- _Excerpted text_

That said it's still a difficult problem and I actually wish people would stop trying to roll their own schemes. For example, this scheme relies on examining a Kafka outbound topic to resolve in-doubt outbound messages. But what happens if the outbound message + commit is still "in flight" when the system recovers so the system retransmits the in-doubt outbound message and so rather than deduping it now is generating dupes? Yes, the chances of this are minimal which means it will happen.
1. Sender sends message.
2. If no acknowledgement from recipient is returned to sender, resend message until an acknowledgement is received from recipient.
3. If recipient receives message, check store to see if it's been received before.
4. If it's not in the store, store it, acknowledge receipt to sender, and process it.
5. If it's already in the recipient's store, acknowledge receipt to sender, and discard message.
TLDR, you don't need infinitely durable infinite memory. You just need (a) a single-level store in which every event is a transaction, (b) a message protocol with true end-to-end acks, and (c) a permanent session between every pair of nodes. We don't have single-level storage hardware (although XPoint comes close) but it's easy to simulate semantically.
Think about the problem intuitively. I want to send you a stream of messages, each of which you act on exactly once.

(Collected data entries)
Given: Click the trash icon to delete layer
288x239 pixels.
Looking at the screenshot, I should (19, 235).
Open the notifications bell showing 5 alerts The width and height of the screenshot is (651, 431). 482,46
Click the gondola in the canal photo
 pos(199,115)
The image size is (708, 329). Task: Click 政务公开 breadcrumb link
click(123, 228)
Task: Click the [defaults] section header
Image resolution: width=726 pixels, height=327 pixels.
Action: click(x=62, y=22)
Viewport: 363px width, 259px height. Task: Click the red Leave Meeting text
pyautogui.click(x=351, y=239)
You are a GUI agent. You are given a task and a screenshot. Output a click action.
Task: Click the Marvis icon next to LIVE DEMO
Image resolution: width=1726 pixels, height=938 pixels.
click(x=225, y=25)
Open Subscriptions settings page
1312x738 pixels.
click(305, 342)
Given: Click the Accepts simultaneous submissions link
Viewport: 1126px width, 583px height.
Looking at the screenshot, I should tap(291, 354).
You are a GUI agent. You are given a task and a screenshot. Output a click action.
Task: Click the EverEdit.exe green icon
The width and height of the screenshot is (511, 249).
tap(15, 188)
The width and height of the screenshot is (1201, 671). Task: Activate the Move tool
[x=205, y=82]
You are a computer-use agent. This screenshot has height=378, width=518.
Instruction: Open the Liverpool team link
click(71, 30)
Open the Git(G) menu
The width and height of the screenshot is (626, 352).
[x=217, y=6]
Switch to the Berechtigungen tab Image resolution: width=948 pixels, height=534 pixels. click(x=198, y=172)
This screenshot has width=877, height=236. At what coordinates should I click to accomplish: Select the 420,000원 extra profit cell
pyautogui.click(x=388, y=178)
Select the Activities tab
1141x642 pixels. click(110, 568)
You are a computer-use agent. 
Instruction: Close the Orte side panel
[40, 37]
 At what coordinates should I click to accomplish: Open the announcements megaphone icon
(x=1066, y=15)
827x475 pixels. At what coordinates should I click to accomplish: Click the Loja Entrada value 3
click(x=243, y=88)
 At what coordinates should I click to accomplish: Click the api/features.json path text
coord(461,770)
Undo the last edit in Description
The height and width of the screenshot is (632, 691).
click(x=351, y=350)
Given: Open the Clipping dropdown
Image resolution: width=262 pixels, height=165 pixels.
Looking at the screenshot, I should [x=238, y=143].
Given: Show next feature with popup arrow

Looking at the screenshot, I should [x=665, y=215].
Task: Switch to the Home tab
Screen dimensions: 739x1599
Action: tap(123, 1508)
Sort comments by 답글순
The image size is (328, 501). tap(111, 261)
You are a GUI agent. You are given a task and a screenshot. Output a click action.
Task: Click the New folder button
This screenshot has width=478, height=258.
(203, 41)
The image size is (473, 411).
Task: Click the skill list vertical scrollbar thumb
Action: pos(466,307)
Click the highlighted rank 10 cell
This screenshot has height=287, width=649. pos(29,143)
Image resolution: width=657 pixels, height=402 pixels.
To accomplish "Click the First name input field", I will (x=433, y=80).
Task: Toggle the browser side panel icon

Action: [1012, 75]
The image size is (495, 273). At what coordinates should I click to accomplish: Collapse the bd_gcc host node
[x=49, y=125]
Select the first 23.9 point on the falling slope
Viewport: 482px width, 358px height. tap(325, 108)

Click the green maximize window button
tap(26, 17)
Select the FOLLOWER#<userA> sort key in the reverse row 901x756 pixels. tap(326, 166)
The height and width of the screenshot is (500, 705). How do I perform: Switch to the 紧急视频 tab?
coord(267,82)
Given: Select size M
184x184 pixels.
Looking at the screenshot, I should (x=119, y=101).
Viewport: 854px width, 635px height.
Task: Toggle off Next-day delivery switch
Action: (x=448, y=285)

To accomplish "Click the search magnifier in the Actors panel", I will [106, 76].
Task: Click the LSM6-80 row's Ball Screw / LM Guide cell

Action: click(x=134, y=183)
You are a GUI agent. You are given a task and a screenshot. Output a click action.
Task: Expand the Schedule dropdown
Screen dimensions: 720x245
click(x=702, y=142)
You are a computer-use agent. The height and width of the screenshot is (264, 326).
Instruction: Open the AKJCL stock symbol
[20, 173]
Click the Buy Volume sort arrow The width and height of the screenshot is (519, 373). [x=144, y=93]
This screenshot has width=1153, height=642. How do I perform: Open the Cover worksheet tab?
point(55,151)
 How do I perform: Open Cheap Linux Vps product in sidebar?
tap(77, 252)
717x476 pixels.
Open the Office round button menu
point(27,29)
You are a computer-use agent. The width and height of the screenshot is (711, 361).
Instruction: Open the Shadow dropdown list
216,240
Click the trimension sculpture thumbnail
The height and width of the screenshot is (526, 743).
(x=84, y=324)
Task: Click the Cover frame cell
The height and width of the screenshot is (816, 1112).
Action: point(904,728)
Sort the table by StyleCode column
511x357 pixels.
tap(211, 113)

- _Task goal_
Rewrite the excerpted text on exactly-once message delivery from "1. Sender sends" to "received from recipient.", replacing "recipient" with "receiver".

- _Completed task_
1. Sender sends message.
2. If no acknowledgement from receiver is returned to sender, resend message until an acknowledgement is received from receiver.